Six figures locales du Parti démocratique de Côte d’Ivoire (PDCI-RDA) ont recouvré leur liberté ce lundi 20 juillet 2026. La chambre antiterroriste d’Abidjan a ordonné leur mise en liberté après une détention de neuf mois, comme l’a confirmé leur avocat, Me Ange Rodrigue Dadjé, via une communication sur les réseaux sociaux. Les six militants concernés — Allo Pacôme Didier, Kouleon Manhenin, N’Cho Gnangoran, Mabo Koffi Jean-Marc, Ouattara Kinjinlman et Niangoran N’Guessan Édouard — avaient été arrêtés entre fin septembre et début octobre 2025, alors que la campagne pour l’élection présidentielle battait son plein.
Des arrestations en pleine période électorale sous haute tension
Ces interpellations s’inscrivaient dans un climat politique particulièrement tendu, marqué par des frictions entre le pouvoir en place et les forces d’opposition lors de la présidentielle de 2025. Les chefs d’accusation retenus contre eux incluaient, selon les informations disponibles, des accusations de complot contre l’État et de projet d’insurrection. À l’époque, le PDCI-RDA avait dénoncé des procédures d’arrestation jugées irrégulières, tandis que les autorités ivoiriennes affirmaient que les poursuites relevaient du droit commun et n’avaient aucun lien avec des motivations politiques.
Le parti d’opposition avait immédiatement dénoncé ces arrestations comme arbitraires, exigeant sans délai la libération de ses membres. La chambre antiterroriste, juridiction spécialisée créée en 2016, a examiné leur dossier pendant près d’une année avant de rendre cette décision de libération.

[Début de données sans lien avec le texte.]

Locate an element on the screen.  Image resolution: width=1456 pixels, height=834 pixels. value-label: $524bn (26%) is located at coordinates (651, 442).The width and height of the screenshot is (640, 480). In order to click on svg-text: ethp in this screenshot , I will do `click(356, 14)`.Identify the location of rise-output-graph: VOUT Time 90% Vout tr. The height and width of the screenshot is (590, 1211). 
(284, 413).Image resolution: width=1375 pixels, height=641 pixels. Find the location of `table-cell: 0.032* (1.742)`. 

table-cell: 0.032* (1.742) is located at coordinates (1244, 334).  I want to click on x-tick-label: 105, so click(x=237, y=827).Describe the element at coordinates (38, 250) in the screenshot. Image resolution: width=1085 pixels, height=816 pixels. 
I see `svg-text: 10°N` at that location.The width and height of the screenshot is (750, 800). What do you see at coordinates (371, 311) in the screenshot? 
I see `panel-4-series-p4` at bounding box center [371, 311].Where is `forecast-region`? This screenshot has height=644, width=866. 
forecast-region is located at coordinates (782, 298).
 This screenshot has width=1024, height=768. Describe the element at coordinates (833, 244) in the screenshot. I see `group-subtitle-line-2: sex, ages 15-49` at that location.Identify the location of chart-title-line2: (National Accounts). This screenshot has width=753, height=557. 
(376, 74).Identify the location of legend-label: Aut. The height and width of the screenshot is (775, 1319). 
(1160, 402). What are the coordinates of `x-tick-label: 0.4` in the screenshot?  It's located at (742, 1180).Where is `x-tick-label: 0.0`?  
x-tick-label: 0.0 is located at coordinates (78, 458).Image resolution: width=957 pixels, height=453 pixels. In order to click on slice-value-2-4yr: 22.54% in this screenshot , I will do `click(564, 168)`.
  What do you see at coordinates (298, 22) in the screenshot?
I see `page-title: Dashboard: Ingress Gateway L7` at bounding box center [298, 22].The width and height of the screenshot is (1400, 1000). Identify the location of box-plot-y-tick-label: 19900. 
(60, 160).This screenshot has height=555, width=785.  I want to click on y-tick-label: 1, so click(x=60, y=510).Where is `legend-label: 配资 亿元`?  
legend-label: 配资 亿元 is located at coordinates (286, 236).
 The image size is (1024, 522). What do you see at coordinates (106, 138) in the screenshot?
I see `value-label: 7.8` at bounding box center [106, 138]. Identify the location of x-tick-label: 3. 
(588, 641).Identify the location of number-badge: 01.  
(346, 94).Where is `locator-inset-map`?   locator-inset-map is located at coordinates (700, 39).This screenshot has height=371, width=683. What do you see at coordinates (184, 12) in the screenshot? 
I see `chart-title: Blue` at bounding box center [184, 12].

Une série de libérations qui soulève des questions
Cette décision s’inscrit dans une dynamique plus large de relâchements d’opposants au cours des dernières semaines. D’autres personnalités politiques ivoiriennes, telles que Moïse Lida Kouassi et Ibrahim Zigui, ont également bénéficié de leur mise en liberté récemment. Ces libérations successives alimentent les spéculations sur un possible assouplissement du climat politique en Côte d’Ivoire, alors que le pays émerge tout juste d’une période électorale mouvementée.
Pour l’heure, aucune déclaration officielle n’a été émise par le gouvernement ivoirien concernant un éventuel geste d’apaisement. Les autorités persistent à insister sur le caractère strictement judiciaire des procédures engagées contre ces militants. Toutefois, cette libération pourrait être perçue comme un signal par les observateurs internationaux, attentifs à l’évolution des droits politiques en Côte d’Ivoire.
Contexte politique et économique en Côte d’Ivoire
La Côte d’Ivoire, première économie de l’Union économique et monétaire ouest-africaine (UEMOA), reste sous le regard vigilant de la communauté internationale depuis les crises postélectorales de 2010-2011. Le pays a connu plusieurs cycles de tensions politiques en lien avec les scrutins électoraux, notamment lors de la présidentielle de 2020, marquée par des violences et l’arrestation de plusieurs leaders de l’opposition.
Le PDCI-RDA, fondé par Félix Houphouët-Boigny et longtemps un acteur majeur de la vie politique ivoirienne, fait désormais partie des forces d’opposition face au président Alassane Ouattara, réélu en 2020 pour un troisième mandat contesté. La question de l’alternance démocratique et de l’espace politique reste un sujet central dans le débat national, alors que le pays se prépare aux prochaines élections locales et législatives.
Cette libération intervient également dans un contexte régional complexe, avec des défis politiques et environnementaux majeurs chez les pays voisins. Pendant ce temps, les tensions diplomatiques et les enjeux de stabilité continuent de façonner le paysage politique ouest-africain.
Réactions et perspectives judiciaires
Me Ange Rodrigue Dadjé, l’avocat des six militants libérés, a salué cette décision sans préciser si ses clients bénéficiaient d’un non-lieu, d’un abandon des poursuites ou d’une libération sous conditions en attendant un éventuel procès. Les autorités judiciaires et médiatiques locales ont relayé l’information sans fournir de détails supplémentaires sur la suite réservée à ces dossiers.
De son côté, le PDCI-RDA n’a pas encore pris position officiellement sur cette libération. Les six responsables, dont certains occupaient des rôles clés dans la coordination territoriale du parti, devraient reprendre leurs activités militantes dans les jours à venir. Il reste à déterminer si cette décision judiciaire annonce d’autres gestes d’ouverture ou si elle constitue un cas isolé dans le traitement des affaires impliquant des opposants politiques.